Switching between two power sources

Question

I am designing a circuit, which can use either 5V from USB, or some higher voltage (7-12V) from a battery. If both power sources are connected at the same time, I want some kind of electrical switch, that would disconnect the battery and power the circuit just from the 5V USB. But the circuit still has to work, when only one of the sources is present. I tried to design a switch using two mosfets, but I was not able to figure out a working circuit.

Can such a circuit be build by only using two mosfets? Also, do not worry about the voltage regulation, that is taken care of.

Answer 1

There are dedicated chips that you can get which will do this but doing it with discrete parts would look something like this:

^{simulate this circuit – Schematic created using CircuitLab}

All part numbers are the defaults rather than recommended parts.

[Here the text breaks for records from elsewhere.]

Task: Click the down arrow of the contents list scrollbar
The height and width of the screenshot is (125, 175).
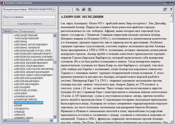Action: 55,117
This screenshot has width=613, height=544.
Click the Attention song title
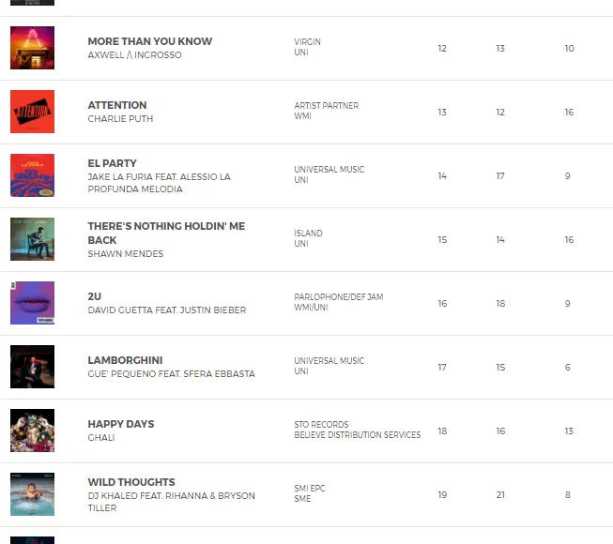tap(117, 105)
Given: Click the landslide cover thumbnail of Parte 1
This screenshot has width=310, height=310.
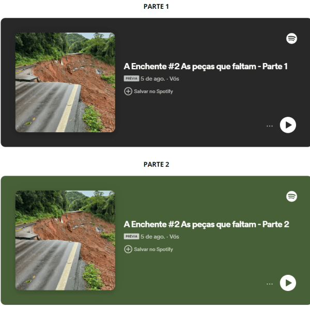Looking at the screenshot, I should tap(65, 83).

Without the USB disconnected R1 ensures M3 is off. R5 turns M2 off and R2 turns M1 on. The end result is that the output is connected to the battery.

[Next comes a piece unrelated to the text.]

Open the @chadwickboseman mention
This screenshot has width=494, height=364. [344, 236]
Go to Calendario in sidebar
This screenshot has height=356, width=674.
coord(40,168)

With USB powered M3 turns on. This pulls the gate of M2 down turning it on which in turn pulls the gate of M1 high and turns it off. Power then flows through D1 (which should be a schottky diode) and to the output.

D1 also protects the USB from over voltage while the voltage on C1 drops to USB levels. Note, if the battery is under the USB voltage then the body diode of M1 will feed power into the battery. This is outside of your stated operating range but if it is a possibility add a diode to prevent it.

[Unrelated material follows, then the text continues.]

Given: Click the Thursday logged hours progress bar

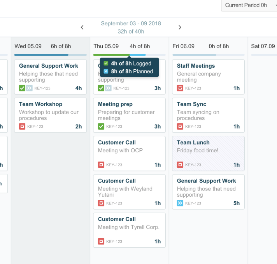Looking at the screenshot, I should (111, 55).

C1 should be sufficiently large to prevent the output voltage dipping too far during switch over.

And now I wait for everyone else to point out the problems with this circuit (or point out how to do it with half the parts) since I'm sure I've overlooked something...

Answer 2

The simplest way that I can think of uses 3 parts. A CPC1117N, a resistor and a diode (eg. 1N5819).

^{simulate this circuit – Schematic created using CircuitLab}

Operation should be self-evident- the presence of the +5V USB source turns off the 9V battery source and D2 prevents back-feeding the USB +5.

This circuit has no provisions against brown-out in the USB+5 input (for example, a 3V input could switch off the battery and leave only 2.5V at the output). If you need that, add a power supervisor chip to switch the SSR. An LM431 and two resistors would work too.

Answer 3

That's the job of power monitors.

You can either buy a ready-made circuit that is pretty clever about that, for example the LTC4412, which will ensure low switchover transients etc.

Or you can actually build this yourself, as you said, from MOSFETs. In principle, yes, one or two might suffice, if you got a few diodes to spare to ensure a few voltage drops and avoid current flowing into the USB port.

^{simulate this circuit – Schematic created using CircuitLab}

Downside of this is clearly that operation from battery wastes energy by letting voltage drop over D2 – but that's necessary to ensure that M3's V_GS is always positive when V_G = V_Bat, even when there's a high voltage drop across the load.

You can build a more elegant version of this circuit essentially by employing the CMOS ideology – but you'd be, logically, building nothing different than two logic circuits: one that conducts power from the battery if (not USB voltage ), and one that conducts power from USB if (USB voltage).